### Texte du document:
---*---

Les Dix-sept marques a la culotte: droit de regard sur les budgets nationaux 24 nov 2011

 

 

Les Dix-sept marqués à la culotte

 

L’exécutif européen veut étendre son droit de regard sur les budgets nationaux. Son Livre vert sur les euro-obligations reçoit un accueil mitigé.

 

European Commission is watching you. Alors que le paquet législatif (dit "six pack") sur la gouvernance économique n’est pas encore entré en vigueur, l’exécutif européen a présenté mercredi deux propositions pour encore renforcer la surveillance des politiques budgétaires des dix-sept Etats membres de la zone euro - dont la crise de la dette souveraine a mis en lumière l’interdépendance.

 

La Commission propose que soit étendu son droit de regard, mais aussi d’approbation des budgets nationaux. Les gouvernements des Dix-sept seraient ainsi priés de soumettre chaque année leur projet de budget à la mi-octobre. Le nouveau règlement, s’il devait être adopté par le Conseil et le Parlement européen, conférerait à la Commission le droit d’analyser ces projets et d’éventuellement émettre un avis. Les gouvernements pourraient même être invités à revoir leur copie, au cas où la Commission jugerait que ces projets de budgets s’écartent du cadre du Pacte de stabilité et de croissance - qui, pour rappel, fixe un seuil maximum de déficit public équivalent à 3 % du Produit intérieur brut et prescrit de réduite la dette publique à 60 % du PIB.

 

La Commission souhaite également "marquer à la culotte" les mauvais élèves de la zone euro. Les politiques économiques et budgétaires de ceux qui sont "confrontés à une instabilité financière grave" (la Grèce, l’Irlande, le Portugal) seraient très étroitement surveillées et leurs effets contrôlés à intervalles réguliers. Ceux qui sont "menacés d’être confrontés à une instabilité financière" sont également dans le collimateur de l’exécutif européen. La Belgique pourrait être du nombre. Elle a une nouvelle fois été menacée de sanctions financières par le commissaire aux Affaires économiques et financières et à l’euro, Olli Rehn, si le budget tant attendu ne corrige pas le déficit excessif.

 

Par ailleurs, pour ne plus revivre le scénario selon lequel un pays attendait qu’il soit trop tard avant d’admettre qu’il était face à des difficultés insurmontables, la Commission voudrait pouvoir soumettre au Conseil une recommandation invitant l’Etat en difficulté à solliciter une aide financière.

 

Sans surprise, ces propositions ulcèrent les souverainistes. "L’Union européenne fait ce qu’elle fait le mieux : créer de nouvelles règles et des couches de gouvernance pour saper la souveraineté nationale", a dénoncé l’eurodéputé tchèque Jan Zahradil (Groupe des conservateurs et réformistes). Mais même du côté des Verts européens, résolument fédéralistes, on fait la grimace et on estime que dDonner "un grand pouvoir de surveillance budgétaire à des technocrates européens [ ] constituerait une atteinte au processus démocratique".

---*---

### Données d'entrée:
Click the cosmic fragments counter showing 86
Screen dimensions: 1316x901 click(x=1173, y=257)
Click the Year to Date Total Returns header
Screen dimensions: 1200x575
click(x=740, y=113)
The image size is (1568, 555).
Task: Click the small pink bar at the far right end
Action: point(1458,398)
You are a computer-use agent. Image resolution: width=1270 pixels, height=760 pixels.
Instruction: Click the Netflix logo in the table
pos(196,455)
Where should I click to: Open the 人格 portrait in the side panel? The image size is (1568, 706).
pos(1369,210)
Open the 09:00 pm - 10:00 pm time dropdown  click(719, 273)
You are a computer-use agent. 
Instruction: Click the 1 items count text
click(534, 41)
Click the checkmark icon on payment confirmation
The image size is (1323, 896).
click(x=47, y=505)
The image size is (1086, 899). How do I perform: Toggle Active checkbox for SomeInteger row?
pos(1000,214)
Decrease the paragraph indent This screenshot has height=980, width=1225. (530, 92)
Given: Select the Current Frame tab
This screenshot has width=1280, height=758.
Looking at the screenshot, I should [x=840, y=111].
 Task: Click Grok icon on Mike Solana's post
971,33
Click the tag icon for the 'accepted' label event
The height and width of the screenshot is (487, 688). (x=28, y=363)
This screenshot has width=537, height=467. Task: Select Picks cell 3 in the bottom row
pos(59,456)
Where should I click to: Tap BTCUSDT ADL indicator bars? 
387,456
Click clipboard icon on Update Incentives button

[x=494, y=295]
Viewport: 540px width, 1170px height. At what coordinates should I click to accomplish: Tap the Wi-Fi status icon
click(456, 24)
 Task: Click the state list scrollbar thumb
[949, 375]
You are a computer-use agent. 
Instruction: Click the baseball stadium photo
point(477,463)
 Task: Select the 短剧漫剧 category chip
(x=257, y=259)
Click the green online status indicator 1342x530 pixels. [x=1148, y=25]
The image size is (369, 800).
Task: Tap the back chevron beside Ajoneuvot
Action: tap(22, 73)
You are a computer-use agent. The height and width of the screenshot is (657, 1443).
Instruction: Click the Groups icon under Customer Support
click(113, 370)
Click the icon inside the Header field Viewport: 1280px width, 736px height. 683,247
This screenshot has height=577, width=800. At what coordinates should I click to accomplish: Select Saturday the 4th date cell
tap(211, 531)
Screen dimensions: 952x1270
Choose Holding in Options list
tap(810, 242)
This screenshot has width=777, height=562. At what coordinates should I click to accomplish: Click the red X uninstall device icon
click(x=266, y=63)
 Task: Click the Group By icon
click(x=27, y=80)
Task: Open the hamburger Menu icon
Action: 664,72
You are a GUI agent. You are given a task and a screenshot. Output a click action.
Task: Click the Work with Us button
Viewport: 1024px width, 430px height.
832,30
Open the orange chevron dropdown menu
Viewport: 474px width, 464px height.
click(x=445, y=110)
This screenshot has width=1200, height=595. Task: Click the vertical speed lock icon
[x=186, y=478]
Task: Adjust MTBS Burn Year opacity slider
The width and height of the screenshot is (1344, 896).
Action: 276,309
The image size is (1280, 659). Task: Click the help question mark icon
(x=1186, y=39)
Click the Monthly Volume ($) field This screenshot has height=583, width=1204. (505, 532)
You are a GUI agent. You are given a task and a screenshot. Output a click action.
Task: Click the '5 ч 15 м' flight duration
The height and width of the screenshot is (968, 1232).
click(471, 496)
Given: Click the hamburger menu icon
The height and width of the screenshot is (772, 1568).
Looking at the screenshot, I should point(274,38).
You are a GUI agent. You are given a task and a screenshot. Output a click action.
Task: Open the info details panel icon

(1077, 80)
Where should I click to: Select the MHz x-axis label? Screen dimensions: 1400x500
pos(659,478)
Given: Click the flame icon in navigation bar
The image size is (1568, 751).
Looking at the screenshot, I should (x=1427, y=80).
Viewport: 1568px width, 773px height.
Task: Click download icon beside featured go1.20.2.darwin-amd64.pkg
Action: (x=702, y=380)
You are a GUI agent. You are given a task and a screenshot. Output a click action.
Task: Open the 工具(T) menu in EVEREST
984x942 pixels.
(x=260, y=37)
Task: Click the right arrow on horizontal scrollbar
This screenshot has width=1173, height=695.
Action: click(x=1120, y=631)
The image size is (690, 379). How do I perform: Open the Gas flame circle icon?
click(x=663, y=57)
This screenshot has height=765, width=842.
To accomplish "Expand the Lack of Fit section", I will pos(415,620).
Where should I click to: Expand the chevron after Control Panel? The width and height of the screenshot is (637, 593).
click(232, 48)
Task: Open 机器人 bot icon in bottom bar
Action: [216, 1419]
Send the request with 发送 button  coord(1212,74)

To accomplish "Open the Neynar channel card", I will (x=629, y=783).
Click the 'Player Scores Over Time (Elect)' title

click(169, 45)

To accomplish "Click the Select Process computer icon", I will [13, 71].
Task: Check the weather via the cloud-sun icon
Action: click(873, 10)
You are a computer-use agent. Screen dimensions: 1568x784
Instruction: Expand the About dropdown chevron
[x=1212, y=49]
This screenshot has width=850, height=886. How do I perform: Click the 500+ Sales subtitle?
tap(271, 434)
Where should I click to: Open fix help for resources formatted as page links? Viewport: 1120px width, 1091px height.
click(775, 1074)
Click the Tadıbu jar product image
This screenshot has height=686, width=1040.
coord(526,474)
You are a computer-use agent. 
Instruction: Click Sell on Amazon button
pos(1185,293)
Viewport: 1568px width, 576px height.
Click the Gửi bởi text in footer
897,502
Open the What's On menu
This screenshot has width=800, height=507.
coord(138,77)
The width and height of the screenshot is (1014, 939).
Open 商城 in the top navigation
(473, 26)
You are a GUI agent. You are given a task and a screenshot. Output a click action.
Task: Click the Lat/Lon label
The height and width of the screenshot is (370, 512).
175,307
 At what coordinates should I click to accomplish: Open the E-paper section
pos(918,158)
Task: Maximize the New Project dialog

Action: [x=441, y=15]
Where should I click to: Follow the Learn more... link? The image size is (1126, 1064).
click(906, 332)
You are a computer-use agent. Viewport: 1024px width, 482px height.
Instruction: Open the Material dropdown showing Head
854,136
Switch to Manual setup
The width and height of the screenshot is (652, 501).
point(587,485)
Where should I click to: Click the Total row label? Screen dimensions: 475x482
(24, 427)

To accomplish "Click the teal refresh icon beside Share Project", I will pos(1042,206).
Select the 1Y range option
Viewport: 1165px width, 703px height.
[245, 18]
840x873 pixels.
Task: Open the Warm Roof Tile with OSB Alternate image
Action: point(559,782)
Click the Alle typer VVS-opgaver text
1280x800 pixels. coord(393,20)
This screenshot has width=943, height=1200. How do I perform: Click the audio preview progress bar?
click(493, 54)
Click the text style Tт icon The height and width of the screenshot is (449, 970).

---*---

### Consignes:
1. Reprenez le passage de l'article sur la surveillance budgétaire, de « Les Dix-sept marques » jusqu'à « un accueil mitigé. » inclus, en substituant « comptes nationaux » à « budgets nationaux ».
2. Présentez sous forme de liste numérotée, sans les lignes vides, les lignes de données allant de la ligne contenant « Screen dimensions: 952x1270 » jusqu'à la ligne contenant « Click the Monthly » incluse.
Le texte et les lignes de données proviennent de sources distinctes.

### Corrigés:
1.
Les Dix-sept marques a la culotte: droit de regard sur les comptes nationaux 24 nov 2011

 

 

Les Dix-sept marqués à la culotte

 

L’exécutif européen veut étendre son droit de regard sur les comptes nationaux. Son Livre vert sur les euro-obligations reçoit un accueil mitigé.

2.
1. Screen dimensions: 952x1270
2. Choose Holding in Options list
3. tap(810, 242)
4. This screenshot has width=777, height=562. At what coordinates should I click to accomplish: Click the red X uninstall device icon
5. click(x=266, y=63)
6.  Task: Click the Group By icon
7. click(x=27, y=80)
8. Task: Open the hamburger Menu icon
9. Action: 664,72
10. You are a GUI agent. You are given a task and a screenshot. Output a click action.
11. Task: Click the Work with Us button
12. Viewport: 1024px width, 430px height.
13. 832,30
14. Open the orange chevron dropdown menu
15. Viewport: 474px width, 464px height.
16. click(x=445, y=110)
17. This screenshot has width=1200, height=595. Task: Click the vertical speed lock icon
18. [x=186, y=478]
19. Task: Adjust MTBS Burn Year opacity slider
20. The width and height of the screenshot is (1344, 896).
21. Action: 276,309
22. The image size is (1280, 659). Task: Click the help question mark icon
23. (x=1186, y=39)
24. Click the Monthly Volume ($) field This screenshot has height=583, width=1204. (505, 532)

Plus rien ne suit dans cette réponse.